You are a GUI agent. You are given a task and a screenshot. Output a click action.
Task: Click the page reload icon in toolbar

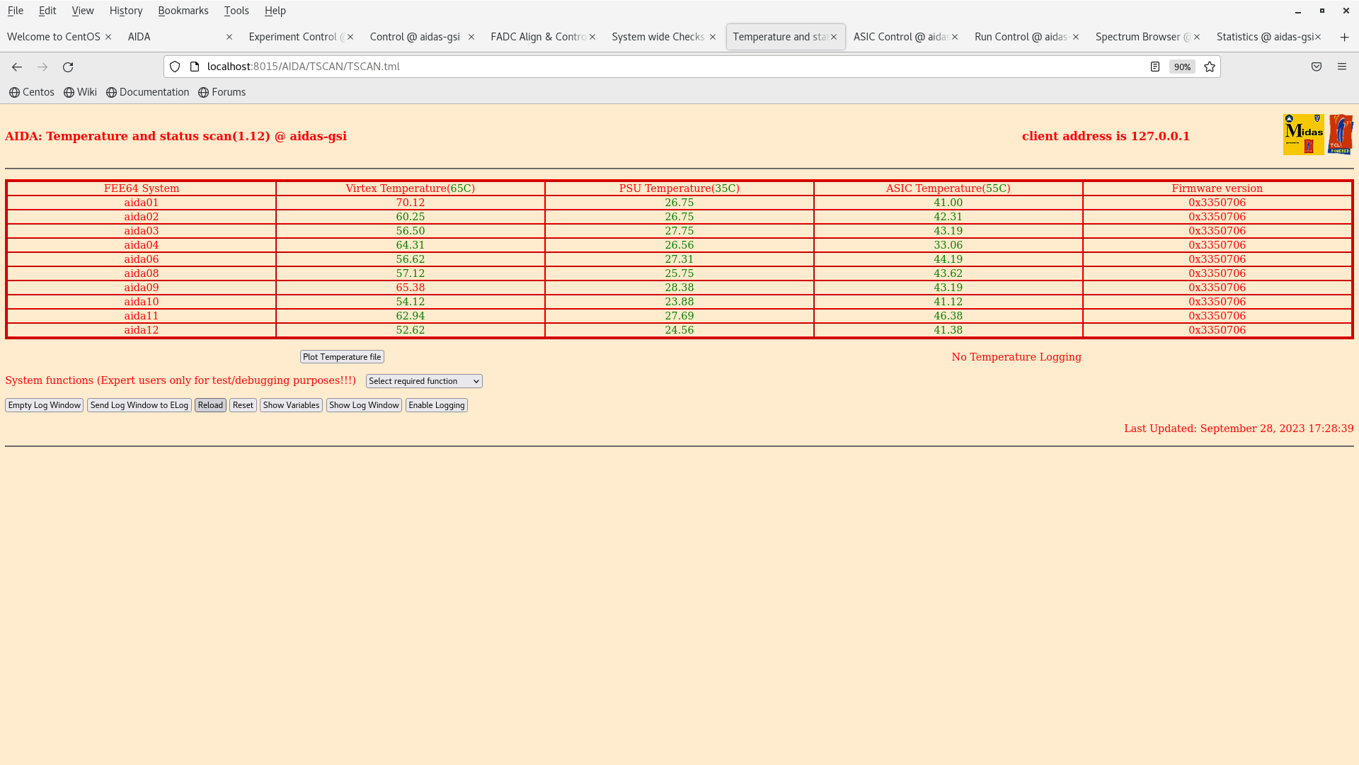68,67
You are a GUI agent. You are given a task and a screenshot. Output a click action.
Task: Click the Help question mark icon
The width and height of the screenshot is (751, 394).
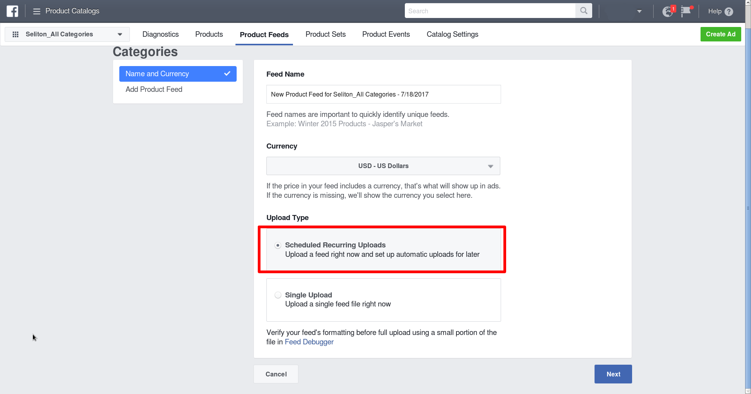point(728,11)
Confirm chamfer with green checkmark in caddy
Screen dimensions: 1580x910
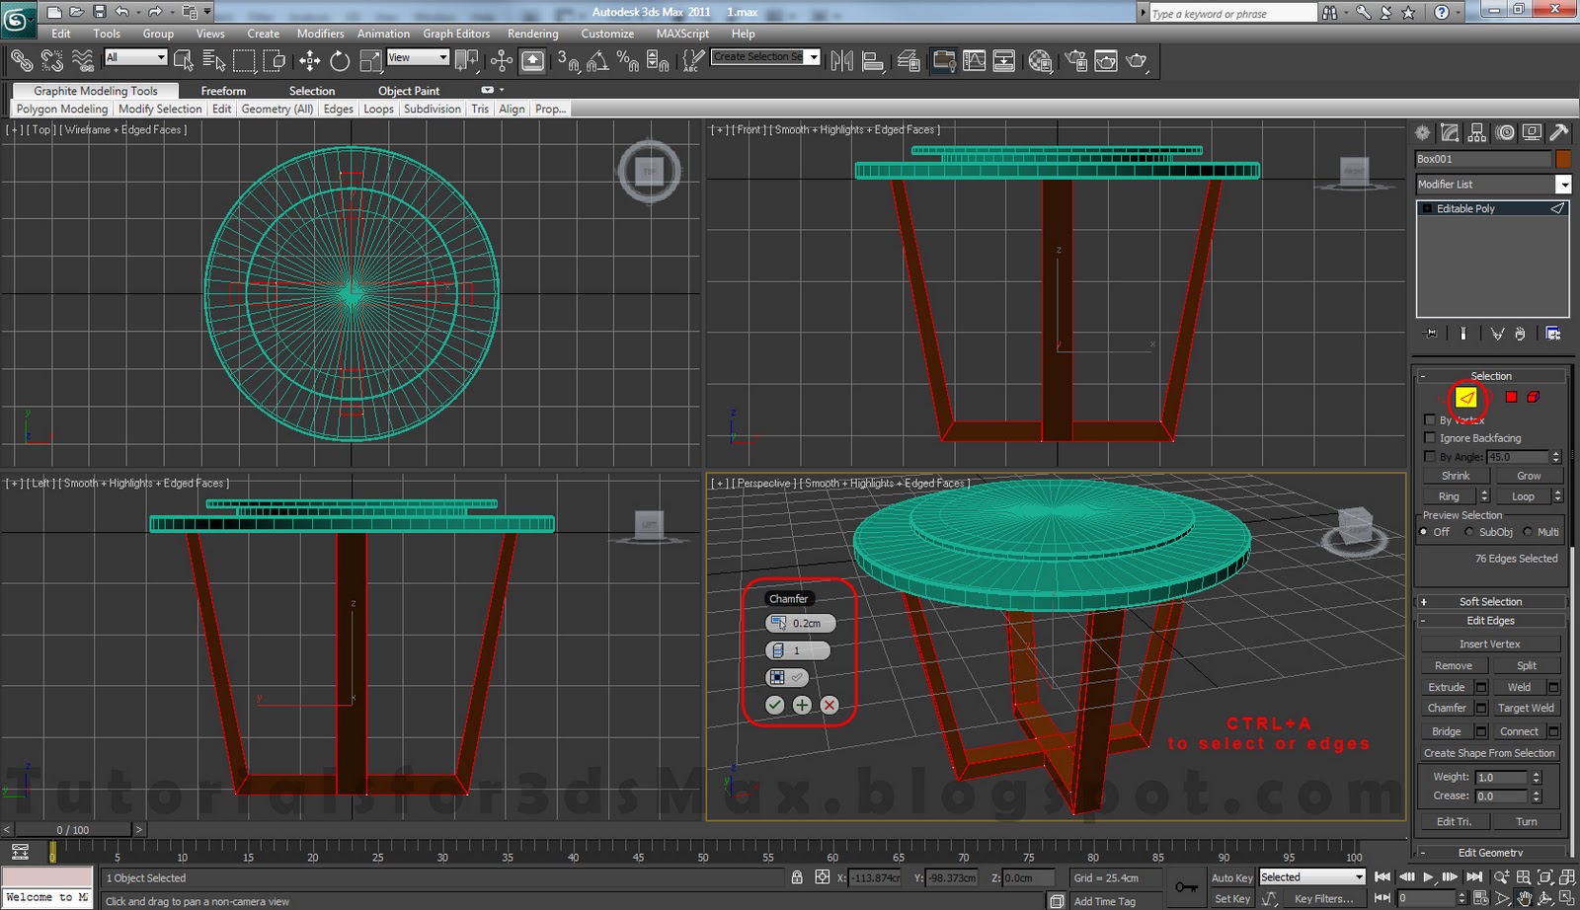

- Instructions for the task -
The lines from the beginning of the listing above through the line holding "Confirm chamfer with green checkmark in caddy" are to be duplicated exactly, and the pictures omitted.

- Result of this task -
You are a GUI agent. You are given a task and a screenshot. Output a click action.
Task: Click the page reload icon in toolbar

68,67
You are a GUI agent. You are given a task and a screenshot. Output a click action.
Task: Click the Help question mark icon
The width and height of the screenshot is (751, 394).
point(728,11)
Confirm chamfer with green checkmark in caddy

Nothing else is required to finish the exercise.